Frosh Start

Heidi Schlegel rediscovers her game as YSU women head into Horizon tournament

By Joe Scalzo


Ask YSU freshman forward Heidi Schlegel to explain her midseason slump and she won’t blame the ankle tendinitis that sidelined her for two weeks.

She also won’t blame rust or reduced minutes or facemask fog or Wapakoneta withdrawal or February Funk (the lesser-known cousin of March Madness).

“I was just out of it,” she said with a shrug. “My mindset wasn’t right. So, I had to change.”

Since going scoreless in eight minutes against Green Bay on Feb. 18, the Wapakoneta native has returned to her early-season form over the past three games, averaging 16 points and nine rebounds. (Coincidentally — or not — she shed her trademark clear facemask just before last week’s road trip.)

“She’s done a really nice job for us,” said YSU coach Bob Boldon, whose team has lost eight straight. “She struggled a little bit about a month ago and got it together.

“It’s a good sign of maturity and I think it’s exciting for the future of our program with her and with [freshman guard] Kelsea Fickiesen playing well.”

After redshirting last season with a foot injury, Schlegel broke into the starting lineup at the start of this season and was averaging 10.9 points through her first 15 games. But she’s been inconsistent since returning from her ankle injury on Jan. 26.

Fickiesen, meanwhile, has played better as the season has progressed but, like all freshmen, has her ups and downs, Boldon said.

“They’re freshmen,” Boldon said. “They’re going to play good and they’re going to play bad and they’re going to learn from it.

“They’re both very cerebral kids. They know the game very, very well and they’ll continue to get better. That’s part of the process, trying to get them some minutes and dealing with some learning pains and mistakes — not only by them but by all our kids. It’s frustrating but it is what it is.”

Two years removed from an 0-30 season, the Penguins (10-19, 4-14 Horizon) seemed capable of finishing in the top half of the Horizon League standings after winning eight of their first 14 games.
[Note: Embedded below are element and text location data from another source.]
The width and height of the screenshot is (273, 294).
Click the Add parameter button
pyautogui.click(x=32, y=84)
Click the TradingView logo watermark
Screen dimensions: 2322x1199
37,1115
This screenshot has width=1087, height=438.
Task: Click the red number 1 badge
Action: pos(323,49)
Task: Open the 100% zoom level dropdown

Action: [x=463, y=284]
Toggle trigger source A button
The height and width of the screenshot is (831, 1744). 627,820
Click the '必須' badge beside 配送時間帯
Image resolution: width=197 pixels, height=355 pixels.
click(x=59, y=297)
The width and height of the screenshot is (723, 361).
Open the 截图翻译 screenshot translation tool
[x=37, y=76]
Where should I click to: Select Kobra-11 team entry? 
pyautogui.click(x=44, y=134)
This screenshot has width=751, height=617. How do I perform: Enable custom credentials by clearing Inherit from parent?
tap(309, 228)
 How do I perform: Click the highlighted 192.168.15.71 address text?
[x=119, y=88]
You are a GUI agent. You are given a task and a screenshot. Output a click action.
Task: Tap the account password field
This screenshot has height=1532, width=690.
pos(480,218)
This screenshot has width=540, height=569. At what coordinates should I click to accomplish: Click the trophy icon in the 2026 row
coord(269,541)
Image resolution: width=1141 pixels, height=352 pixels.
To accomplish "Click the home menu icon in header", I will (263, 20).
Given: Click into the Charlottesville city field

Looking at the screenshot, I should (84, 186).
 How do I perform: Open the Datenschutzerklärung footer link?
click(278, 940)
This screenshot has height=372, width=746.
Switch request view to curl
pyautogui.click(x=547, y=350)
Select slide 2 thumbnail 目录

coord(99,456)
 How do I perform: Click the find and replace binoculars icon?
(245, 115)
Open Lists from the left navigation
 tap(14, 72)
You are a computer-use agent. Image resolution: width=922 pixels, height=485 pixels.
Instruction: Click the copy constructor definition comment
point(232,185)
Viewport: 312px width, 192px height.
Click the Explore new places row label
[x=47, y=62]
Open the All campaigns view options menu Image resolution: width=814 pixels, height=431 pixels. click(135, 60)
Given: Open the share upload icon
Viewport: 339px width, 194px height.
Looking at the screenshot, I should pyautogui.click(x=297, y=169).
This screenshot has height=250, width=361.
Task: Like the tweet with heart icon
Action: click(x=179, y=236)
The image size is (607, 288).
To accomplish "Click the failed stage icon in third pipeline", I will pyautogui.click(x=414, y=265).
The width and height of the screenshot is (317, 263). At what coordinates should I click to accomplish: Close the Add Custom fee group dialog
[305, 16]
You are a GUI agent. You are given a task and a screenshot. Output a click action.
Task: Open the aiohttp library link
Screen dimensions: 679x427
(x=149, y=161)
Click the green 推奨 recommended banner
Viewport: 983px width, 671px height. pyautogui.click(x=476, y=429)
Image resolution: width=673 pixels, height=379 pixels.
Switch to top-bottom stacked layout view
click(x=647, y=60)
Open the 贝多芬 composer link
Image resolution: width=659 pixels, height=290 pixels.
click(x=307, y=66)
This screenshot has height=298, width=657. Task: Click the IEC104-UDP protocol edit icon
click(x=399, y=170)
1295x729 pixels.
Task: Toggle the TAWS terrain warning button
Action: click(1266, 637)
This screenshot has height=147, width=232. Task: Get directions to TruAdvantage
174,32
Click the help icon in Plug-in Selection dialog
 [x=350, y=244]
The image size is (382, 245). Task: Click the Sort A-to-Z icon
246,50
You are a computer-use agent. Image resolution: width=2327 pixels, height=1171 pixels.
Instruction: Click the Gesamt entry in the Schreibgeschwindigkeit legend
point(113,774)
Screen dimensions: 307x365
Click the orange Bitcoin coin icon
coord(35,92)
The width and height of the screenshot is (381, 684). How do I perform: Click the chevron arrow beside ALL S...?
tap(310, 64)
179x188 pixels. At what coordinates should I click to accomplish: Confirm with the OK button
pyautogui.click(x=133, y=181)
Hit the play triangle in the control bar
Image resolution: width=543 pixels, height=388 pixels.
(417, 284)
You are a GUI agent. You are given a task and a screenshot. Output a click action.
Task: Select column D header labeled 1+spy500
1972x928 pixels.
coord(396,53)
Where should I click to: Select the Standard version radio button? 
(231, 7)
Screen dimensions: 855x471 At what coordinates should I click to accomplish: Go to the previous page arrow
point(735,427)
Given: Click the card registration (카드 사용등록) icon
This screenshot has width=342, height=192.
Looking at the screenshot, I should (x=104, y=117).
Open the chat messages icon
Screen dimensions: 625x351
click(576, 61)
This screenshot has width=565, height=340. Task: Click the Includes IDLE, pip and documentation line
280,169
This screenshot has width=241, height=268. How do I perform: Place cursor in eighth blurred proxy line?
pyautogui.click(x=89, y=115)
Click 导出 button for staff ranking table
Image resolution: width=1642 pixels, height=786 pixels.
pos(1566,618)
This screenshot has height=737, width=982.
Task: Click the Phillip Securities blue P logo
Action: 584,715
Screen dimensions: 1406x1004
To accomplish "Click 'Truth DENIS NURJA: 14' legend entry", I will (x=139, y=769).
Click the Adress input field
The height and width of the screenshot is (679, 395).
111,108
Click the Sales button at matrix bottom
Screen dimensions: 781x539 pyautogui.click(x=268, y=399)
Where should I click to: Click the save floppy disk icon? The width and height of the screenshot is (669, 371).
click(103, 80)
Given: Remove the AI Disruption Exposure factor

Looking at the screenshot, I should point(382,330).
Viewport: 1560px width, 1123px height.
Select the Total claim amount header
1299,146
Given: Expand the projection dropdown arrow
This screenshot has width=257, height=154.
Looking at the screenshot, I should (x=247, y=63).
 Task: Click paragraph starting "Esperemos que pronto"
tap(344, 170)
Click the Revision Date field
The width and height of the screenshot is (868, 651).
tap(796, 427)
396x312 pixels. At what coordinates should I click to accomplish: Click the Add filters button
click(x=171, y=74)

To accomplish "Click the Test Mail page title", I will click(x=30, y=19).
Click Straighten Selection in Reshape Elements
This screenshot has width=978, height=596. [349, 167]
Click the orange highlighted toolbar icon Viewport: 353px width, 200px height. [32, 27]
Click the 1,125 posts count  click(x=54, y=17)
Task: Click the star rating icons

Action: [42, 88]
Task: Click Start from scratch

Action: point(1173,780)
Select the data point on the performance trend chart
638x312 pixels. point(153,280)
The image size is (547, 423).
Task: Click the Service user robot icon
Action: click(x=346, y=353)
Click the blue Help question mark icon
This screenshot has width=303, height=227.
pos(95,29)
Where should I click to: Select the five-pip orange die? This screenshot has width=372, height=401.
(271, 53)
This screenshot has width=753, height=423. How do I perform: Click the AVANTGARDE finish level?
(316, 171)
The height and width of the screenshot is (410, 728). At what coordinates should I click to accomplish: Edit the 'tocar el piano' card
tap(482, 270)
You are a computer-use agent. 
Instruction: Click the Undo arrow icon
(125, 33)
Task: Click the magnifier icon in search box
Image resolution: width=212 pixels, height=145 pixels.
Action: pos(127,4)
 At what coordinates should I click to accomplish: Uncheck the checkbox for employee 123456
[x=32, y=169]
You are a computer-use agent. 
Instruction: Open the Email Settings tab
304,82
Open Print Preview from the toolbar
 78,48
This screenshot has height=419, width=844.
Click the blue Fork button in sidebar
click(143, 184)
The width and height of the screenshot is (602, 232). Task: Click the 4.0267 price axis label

But they’ve since dropped 13 of 15 — a streak that includes overtime losses to Green Bay and Wright State (the league’s best and third-best teams) and a win over No. 2 Detroit. It’s a streak that also includes two losses to Milwaukee (tied for second-worst) and Saturday’s 10-point defeat to a below-average Cleveland State team.

“It’s not something that’s going to happen as quickly as we would all like it to happen,” Boldon said of the turnaround. “You’ve got to deal with some highs, you’ve got to deal with some lows. You’ve got to deal with some good games and some bad games. There’s a lot more that goes into it than all the sudden playing good basketball and then you do it the rest of the time.

“There’s a lot of habits in there that we’re trying to change and a lot of new habits that we’re trying to create. Obviously I’m frustrated with the length that it has taken — I’m sure a lot of people are — but it’s something that’s going to take as long as it takes.”

Bad mojo aside, the Penguins have a chance to end this season with a few positives when they play at CSU tonight in the first round of the Horizon League tournament.

“It’ll be good,” Schlegel said of playing the Vikings again so soon. “We just need to regroup and come out ready to play.”